Peki, AKP’yi bu bilindik siyasi kavram setleriyle adlandırmaya kalkarsak onu nereye yerleştireceğiz? Öyle ya, bu siyasal oluşum, bir yandan bugün geldiği aşamada İslamcılığın, merkez sağın, liberalizmin kimi tipik özelliklerini göstermekteyken, diğer yandan da bu adlandırmaların hiçbirinin geleneksel içeriğinin tümünü birden kendi bünyesinde barındırmamaktadır. Bu sorunun başlı basma önemli olmasının nedeni, Türkiye siyasetinin geldiği bugünkü noktada, siyasi analiz yapabilmek için artık yeni kavramlara ihtiyaç duyduğumuzu göstermesi değil, Türkiye’deki iktidar mücadelesinin yeni bir özgül evreye girdiğini işaret etmesidir. Yani, AKP’yi adlandırırken yaşadığımız tıkanıklık, Türkiye’de siyasal ve toplumsal alanda bir takım önemli gelişmelerin varlığını sezdirdiği için önem taşımaktadır. Öyleyse, bu noktada önemli olan AKP’ye bir ad bulmak değil, bu ad bulma sorununun işaret ettiği toplumsal değişimin niteliklerini ve dinamiklerini anlamaya çalışmaktır. Daha da somuta inersek, aslında Türkiye’deki şeriatçı kadrolardan devşirilen siyasetçilerin öncülük ettiği bir oluşum olan AKP’nin, neden sadece bu İslamcı/muhafazakar kimliğiyle değil de bu kimliği gölgeleyecek başka başka kimlikleri vitrine çıkararak siyaset alanında varlığım meşrulaştırmaya çalıştığını anlamaya çalışmak, AKP’ye şeriatçı mı yoksa yenimuhafazakar mı denileceğini belirlemeye çalışmaktan çok daha yakıcı bir sorundur. Hatta denilebilir ki, birinci soruya tam yanıt vermeden ikincisine verilecek yanıtlar yavan, içeriksiz ve tarihdışı olacaktır.
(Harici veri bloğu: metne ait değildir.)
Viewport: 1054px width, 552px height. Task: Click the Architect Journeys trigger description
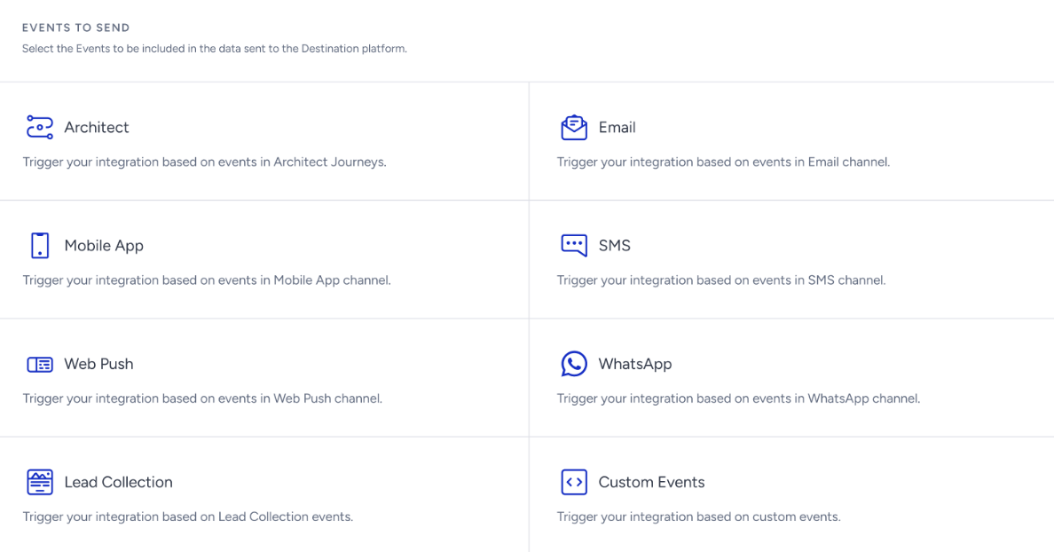[x=204, y=162]
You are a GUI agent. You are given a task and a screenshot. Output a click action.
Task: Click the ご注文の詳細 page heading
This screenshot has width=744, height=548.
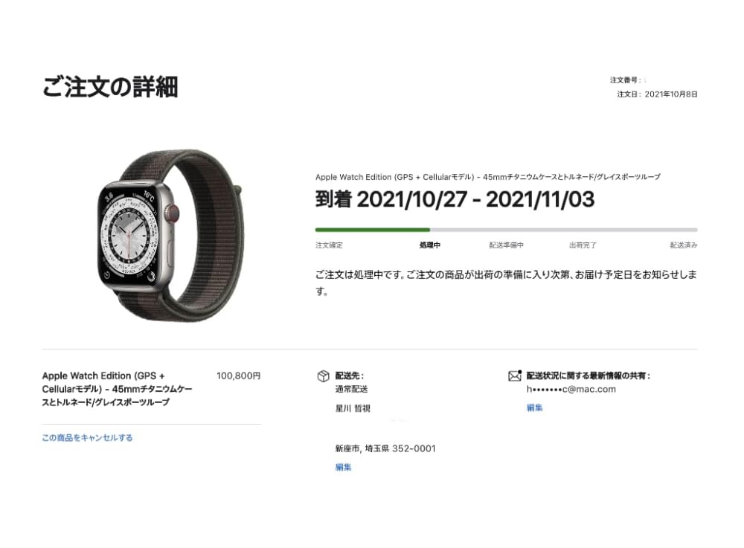pyautogui.click(x=110, y=87)
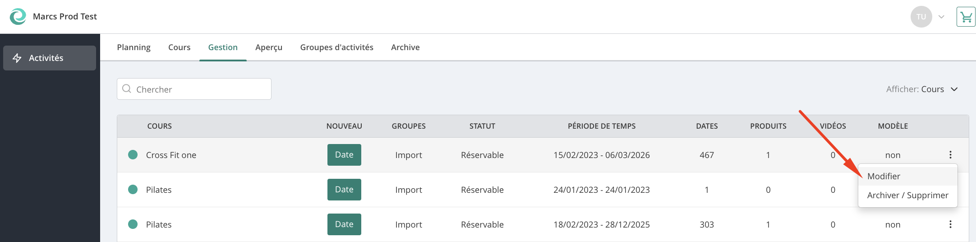Click the Activités lightning bolt icon
The width and height of the screenshot is (976, 242).
click(17, 58)
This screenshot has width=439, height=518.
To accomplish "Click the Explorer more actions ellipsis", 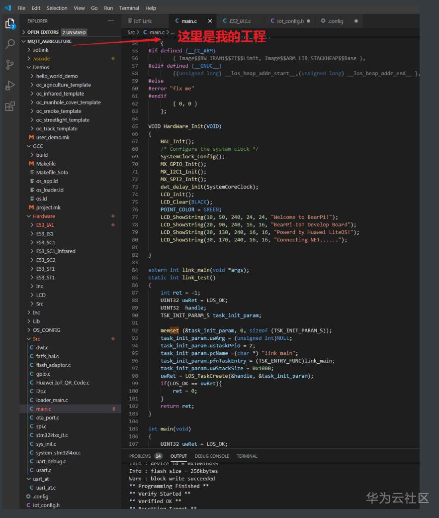I will coord(111,21).
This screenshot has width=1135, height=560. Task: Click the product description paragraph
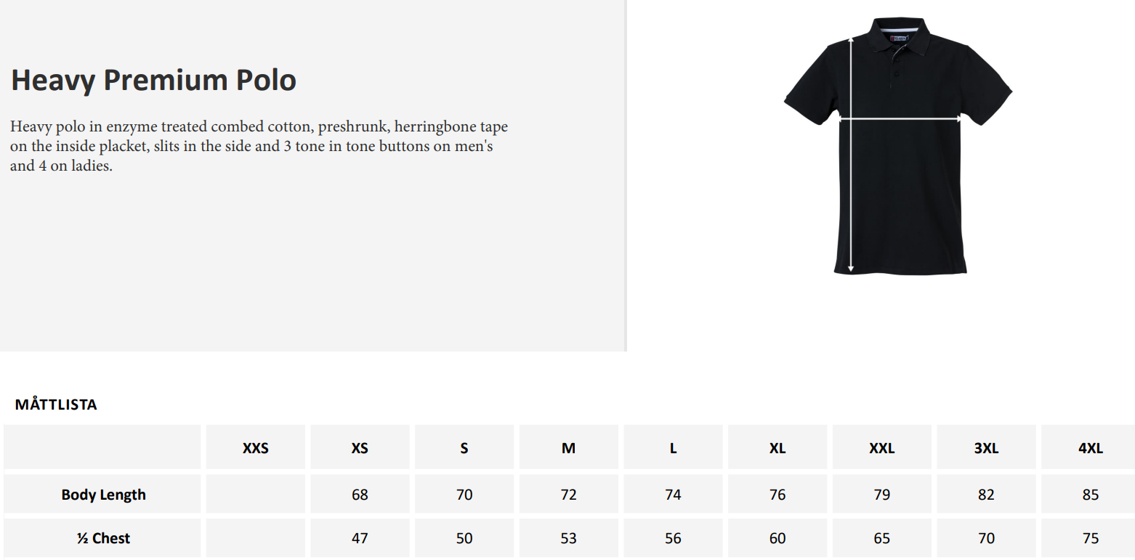(x=259, y=146)
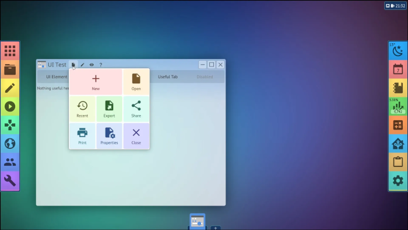Select the Open file tile

pos(136,82)
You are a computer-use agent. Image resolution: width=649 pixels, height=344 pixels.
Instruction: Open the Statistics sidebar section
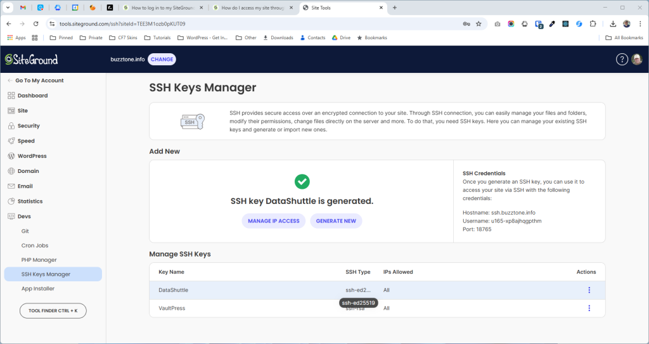[30, 201]
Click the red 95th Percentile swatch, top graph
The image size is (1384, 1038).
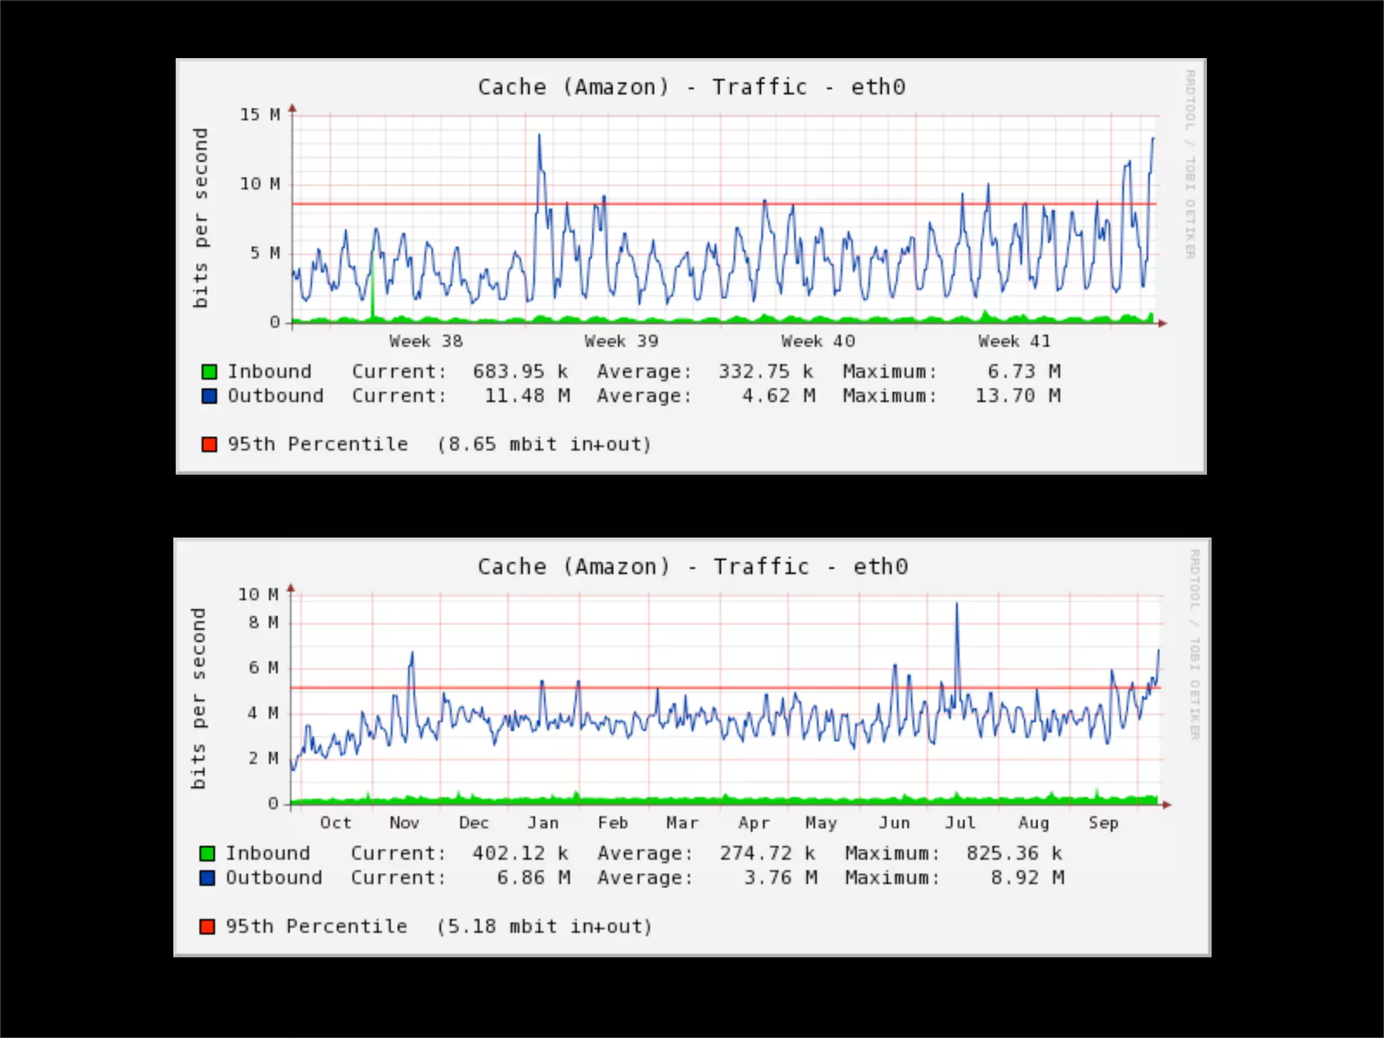tap(209, 445)
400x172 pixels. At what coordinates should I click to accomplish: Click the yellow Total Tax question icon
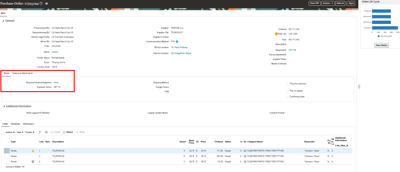[x=276, y=34]
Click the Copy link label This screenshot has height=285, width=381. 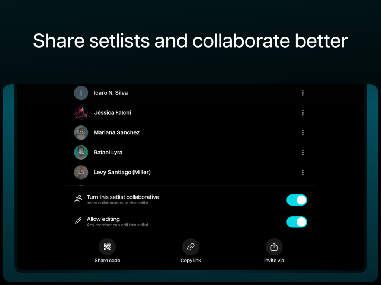pyautogui.click(x=191, y=260)
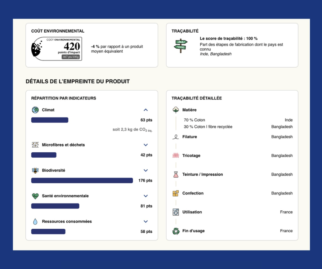The width and height of the screenshot is (322, 269).
Task: Click the Biodiversité 176 pts progress bar
Action: [x=82, y=181]
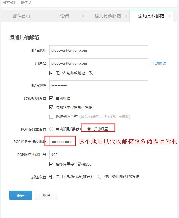179x218 pixels.
Task: Click the 取消 button
Action: point(47,195)
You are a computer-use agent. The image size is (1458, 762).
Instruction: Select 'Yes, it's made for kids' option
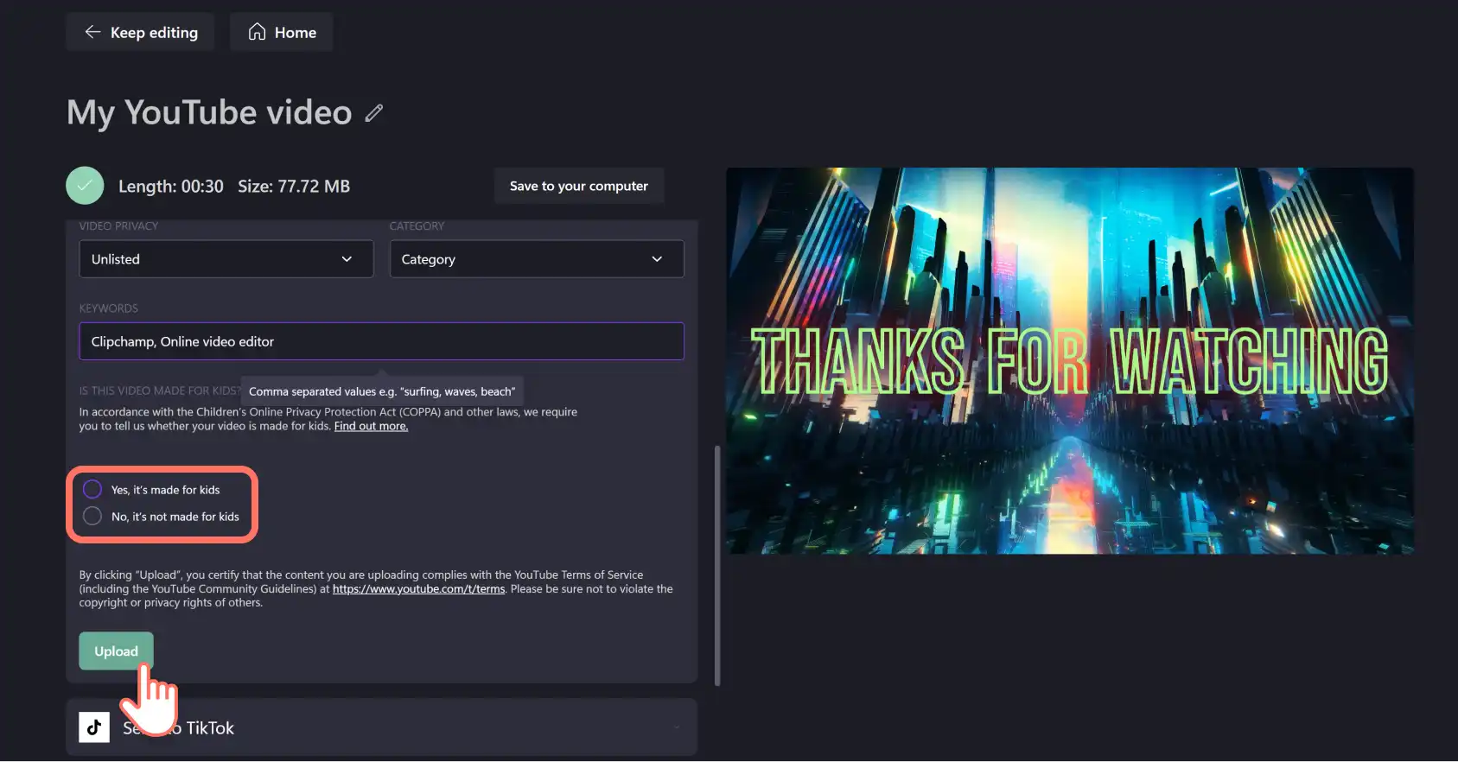(x=92, y=490)
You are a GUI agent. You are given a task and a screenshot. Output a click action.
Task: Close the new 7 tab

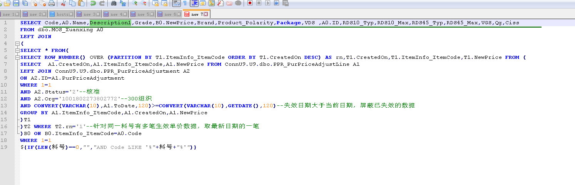coord(206,14)
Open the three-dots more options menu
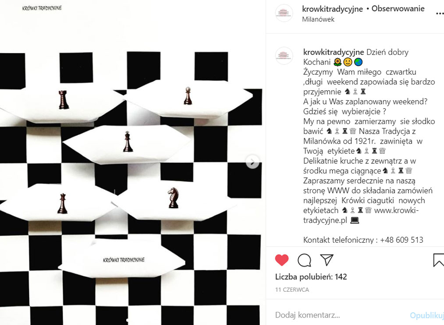Viewport: 444px width, 325px height. pos(440,13)
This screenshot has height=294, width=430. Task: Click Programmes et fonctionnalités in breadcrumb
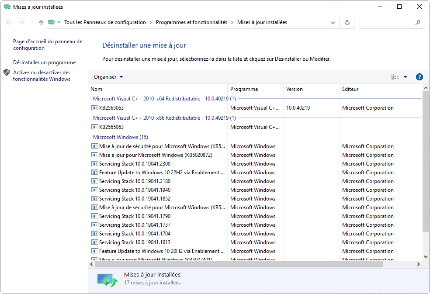tap(191, 22)
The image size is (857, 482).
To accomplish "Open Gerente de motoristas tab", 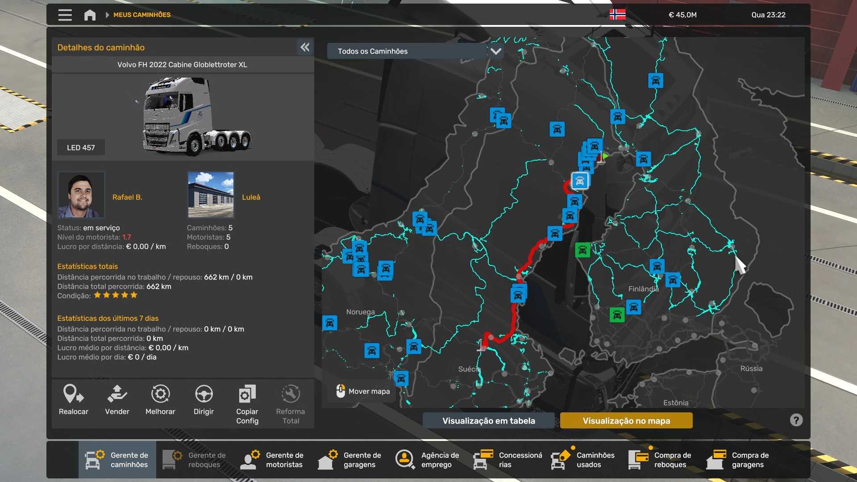I will click(x=272, y=460).
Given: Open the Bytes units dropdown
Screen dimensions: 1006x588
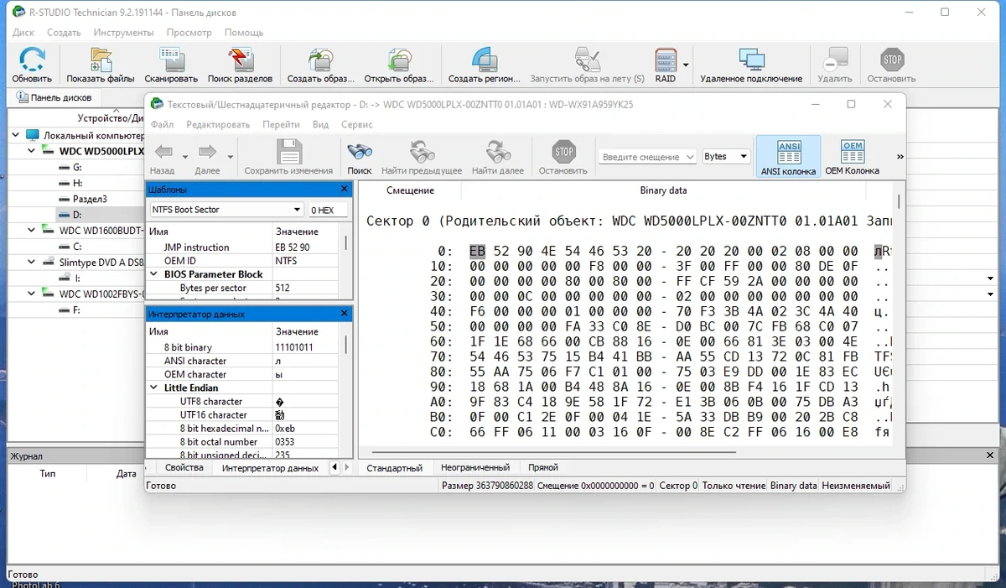Looking at the screenshot, I should (x=725, y=157).
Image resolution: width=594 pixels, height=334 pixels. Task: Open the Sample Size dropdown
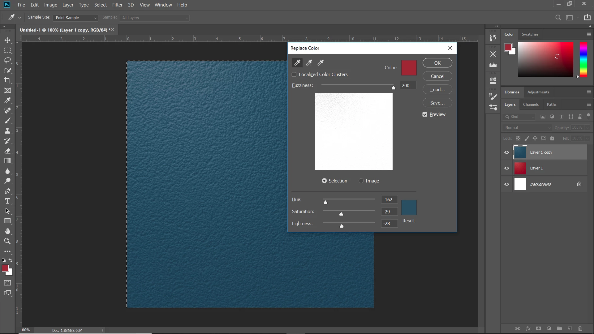(x=75, y=18)

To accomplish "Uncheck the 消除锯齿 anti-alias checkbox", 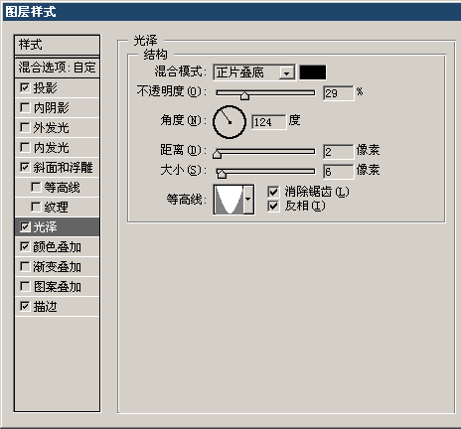I will click(273, 192).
ABD’de Cumhuriyetçiler ve onların toplumsal tabanı tarafından temsil edilen, hem bir yaşam biçimi, hem de bir siyasi eğilim olarak, neo-muhafazakarlık veya muhafazakar-demokratlık ile Türkiye’de AKP’nin ve AKP’nin desteğini aldığı kitlenin temayülleri arasında paralellikler kurmaya dönük ve bir ara hayli yaygınlaşan çabalar da aslında AKP’yi adlandırma sorunsalına verilmeye çalışılan bir yanıttır. Ama bu yanıt, biraz önce bahsettiğimiz eksiklikleri de bünyesinde barındırmaktadır. Başka bir deyişle, AKP’nin sergilediği özgül özelliklerden yola çıkarak Türkiye kapitalizminin ulaştığı evreyi anlamaya çalışma çabasından çok, sadece AKP’ye ideolojik bir ad bulup çıkarma çabasının kışkırttığı bir yanıttır bu.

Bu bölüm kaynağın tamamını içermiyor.